Document segment —
Second we measure the impact of the deep learned detector. We substituted the baseline’s DPM detections (first row) with those obtained from OpenPose  (second row). Although single-camera IDF1 increases from 75.0 to 85.5, multi-camera IDF1 increases by only 3.26 points (from 54.98 to 58.24%). This indicates that the detector plays an important role in single-camera tracking by reducing false negatives, but in multi-camera tracking weak features take little advantage of better single-camera trajectories.
These results imply that good features are crucial for MTMC tracking, and that a good detector is most useful for improving single-camera performance. The best MTMCT performance is achieved by combining both.
5.2 MTMC Tracking
Overall results are presented in Tables 1 and 3. Our method DeepCC improves the multi-camera IDF1 accuracy w.r.t to the previous state of the art MTMC_CDSC  by 22 and 17.6 points for the test-easy and test-hard sequences, respectively. For the single-camera easy and hard sequences, the IDF1 improvement is 12.2 and 13.5 points, and MOTA improves by 16.6 and 10.4 points.
Compared to unrefereed submissions, we perform slightly worse on IDP on the hard sequence. This could be due to a choice of detector that works better for crowded scenarios, a detector that is more conservative, and/or more conservative association. We nonetheless outperform all methods on IDF1, IDR and MOTA.
It is worth noting that our method achieves the highest identity recall IDR on all scenarios, and on nearly all single-camera sequences. Identity recall is Achille’s heel for modern multi-target trackers, as they commonly fail to re-identify targets after occlusions . We believe that this improvement is a combination of better detections, joint optimization, and a discriminative feature embedding.
5.3 Impact of Loss and Hard Negative Mining
Our Re-ID results for similarity-based ranking are shown in Tables 4 and 5. Scores are averages of five repetitions and no test-time augmentation is used. (a) Our Adaptive Weighted Triplet Loss (AWTL) consistently improves over the batch-hard loss [35, 54]. (b) When training with square Euclidean distance to emphasize sensitivity to outliers our loss is robust in all scenarios, whereas the batch-hard loss shows to be unstable on the Duke dataset. (c) The proposed hard identity mining scheme (HNM) is also beneficial, and our adaptive weighted loss is both accurate and stable with difficult batches. (d) We also compare against a recent method that combines two network streams for better performance . When employing a similar technique (2-stream ensemble) we improve our ranking accuracy further.

Records from a data source —
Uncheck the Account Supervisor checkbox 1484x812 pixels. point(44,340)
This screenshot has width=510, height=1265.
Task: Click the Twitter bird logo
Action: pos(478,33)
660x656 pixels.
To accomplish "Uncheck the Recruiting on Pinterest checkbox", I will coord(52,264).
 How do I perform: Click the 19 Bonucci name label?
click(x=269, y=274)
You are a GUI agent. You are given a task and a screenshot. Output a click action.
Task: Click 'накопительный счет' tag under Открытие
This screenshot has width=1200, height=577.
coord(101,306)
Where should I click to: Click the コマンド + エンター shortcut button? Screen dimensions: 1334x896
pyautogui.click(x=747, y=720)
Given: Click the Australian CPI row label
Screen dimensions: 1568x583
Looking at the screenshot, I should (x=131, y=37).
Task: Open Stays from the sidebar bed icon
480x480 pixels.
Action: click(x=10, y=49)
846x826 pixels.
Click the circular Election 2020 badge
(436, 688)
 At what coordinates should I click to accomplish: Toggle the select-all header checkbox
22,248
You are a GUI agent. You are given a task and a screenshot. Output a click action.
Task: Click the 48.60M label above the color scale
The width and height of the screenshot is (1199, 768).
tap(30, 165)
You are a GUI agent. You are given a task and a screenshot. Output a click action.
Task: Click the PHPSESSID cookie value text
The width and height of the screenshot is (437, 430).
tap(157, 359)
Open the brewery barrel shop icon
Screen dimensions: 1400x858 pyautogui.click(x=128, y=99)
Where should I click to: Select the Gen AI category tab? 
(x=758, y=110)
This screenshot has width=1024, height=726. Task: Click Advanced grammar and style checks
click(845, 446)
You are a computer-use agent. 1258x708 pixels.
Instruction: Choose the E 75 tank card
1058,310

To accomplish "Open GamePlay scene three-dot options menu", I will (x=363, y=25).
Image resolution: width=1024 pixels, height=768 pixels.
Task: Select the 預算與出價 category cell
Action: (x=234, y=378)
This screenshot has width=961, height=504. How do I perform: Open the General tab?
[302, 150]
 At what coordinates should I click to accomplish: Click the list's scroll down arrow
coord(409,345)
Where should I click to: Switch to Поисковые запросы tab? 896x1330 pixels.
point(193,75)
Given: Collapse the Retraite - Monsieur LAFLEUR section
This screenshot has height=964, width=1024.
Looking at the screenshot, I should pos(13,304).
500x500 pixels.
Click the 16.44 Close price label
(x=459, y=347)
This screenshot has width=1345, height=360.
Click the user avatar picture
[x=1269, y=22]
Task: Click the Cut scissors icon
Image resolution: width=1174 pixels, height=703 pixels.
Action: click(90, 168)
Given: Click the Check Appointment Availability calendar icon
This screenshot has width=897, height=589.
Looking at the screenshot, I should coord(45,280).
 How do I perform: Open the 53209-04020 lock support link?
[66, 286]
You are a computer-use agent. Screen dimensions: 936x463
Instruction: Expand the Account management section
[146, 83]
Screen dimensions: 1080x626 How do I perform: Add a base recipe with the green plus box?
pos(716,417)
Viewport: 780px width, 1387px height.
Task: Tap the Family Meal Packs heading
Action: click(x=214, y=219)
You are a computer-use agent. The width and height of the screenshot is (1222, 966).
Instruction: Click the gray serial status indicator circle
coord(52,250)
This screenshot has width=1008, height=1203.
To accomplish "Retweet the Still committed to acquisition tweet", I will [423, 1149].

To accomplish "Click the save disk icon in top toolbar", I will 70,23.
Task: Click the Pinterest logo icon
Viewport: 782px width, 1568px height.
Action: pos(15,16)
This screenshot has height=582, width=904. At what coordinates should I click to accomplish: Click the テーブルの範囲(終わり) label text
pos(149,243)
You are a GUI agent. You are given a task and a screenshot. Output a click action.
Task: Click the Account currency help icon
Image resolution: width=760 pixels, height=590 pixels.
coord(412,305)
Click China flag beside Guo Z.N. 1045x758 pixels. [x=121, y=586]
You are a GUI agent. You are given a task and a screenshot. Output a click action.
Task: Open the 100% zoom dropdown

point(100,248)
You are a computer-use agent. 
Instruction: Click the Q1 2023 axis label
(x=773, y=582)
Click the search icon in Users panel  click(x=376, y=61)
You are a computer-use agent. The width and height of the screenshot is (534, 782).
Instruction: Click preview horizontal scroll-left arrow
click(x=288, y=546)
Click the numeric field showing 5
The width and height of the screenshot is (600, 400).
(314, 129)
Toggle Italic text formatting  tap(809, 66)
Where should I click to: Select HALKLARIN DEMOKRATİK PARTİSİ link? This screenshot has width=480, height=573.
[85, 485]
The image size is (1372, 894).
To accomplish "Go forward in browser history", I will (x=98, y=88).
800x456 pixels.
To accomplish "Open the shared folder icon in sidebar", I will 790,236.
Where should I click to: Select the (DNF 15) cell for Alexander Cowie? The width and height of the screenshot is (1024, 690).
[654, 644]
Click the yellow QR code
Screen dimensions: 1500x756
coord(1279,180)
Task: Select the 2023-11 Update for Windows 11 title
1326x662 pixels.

What you need to do —
1. From the multi-camera tracking passage, return the text between "Second we measure" and "better single-camera trajectories.", inclusive.
2. Put this sentence from the multi-camera tracking passage into Spanish: "Scores are averages of five repetitions and no test-time augmentation is used."
3. Name every abbreviated performance measure that appears in the multi-camera tracking passage.

Outputs for the tasks —
1.
Second we measure the impact of the deep learned detector. We substituted the baseline’s DPM detections (first row) with those obtained from OpenPose  (second row). Although single-camera IDF1 increases from 75.0 to 85.5, multi-camera IDF1 increases by only 3.26 points (from 54.98 to 58.24%). This indicates that the detector plays an important role in single-camera tracking by reducing false negatives, but in multi-camera tracking weak features take little advantage of better single-camera trajectories.

2. Las puntuaciones son promedios de cinco repeticiones y no se utiliza aumento de datos en tiempo de prueba.

3.
- IDF1
- MOTA
- IDP
- IDR